»»
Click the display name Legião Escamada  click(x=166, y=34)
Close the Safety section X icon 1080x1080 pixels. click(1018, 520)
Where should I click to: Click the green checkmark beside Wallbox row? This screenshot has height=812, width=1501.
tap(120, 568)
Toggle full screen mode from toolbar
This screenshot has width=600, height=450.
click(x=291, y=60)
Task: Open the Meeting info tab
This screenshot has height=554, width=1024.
««
»»
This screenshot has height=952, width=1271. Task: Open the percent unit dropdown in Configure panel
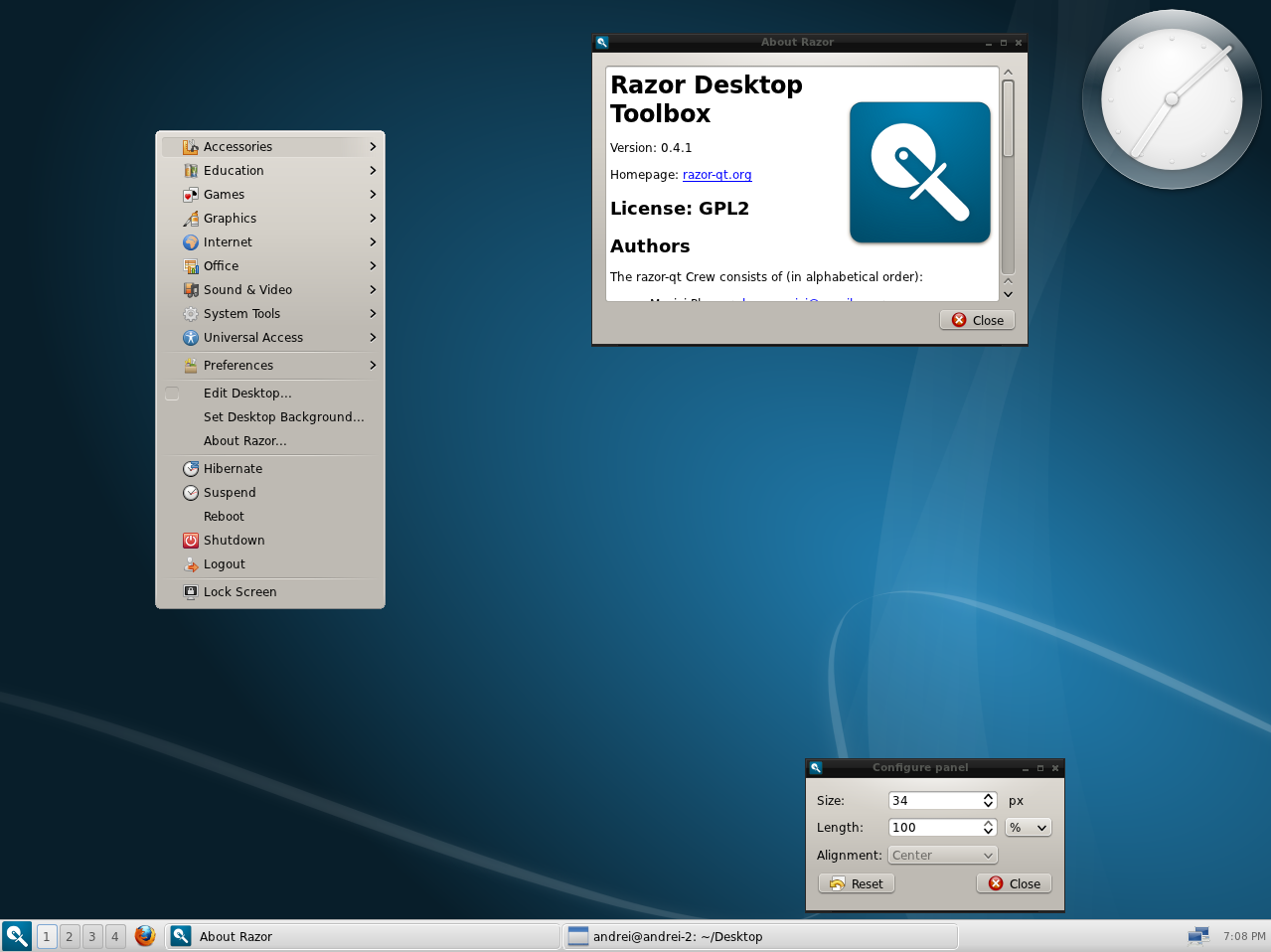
««
» ASSIGNMENT: Pull every line containing "Open" from the material above.

» ANSWER TO THIS EXERCISE:
Task: Open the Meeting info tab
This screenshot has height=952, width=1271. Task: Open the percent unit dropdown in Configure panel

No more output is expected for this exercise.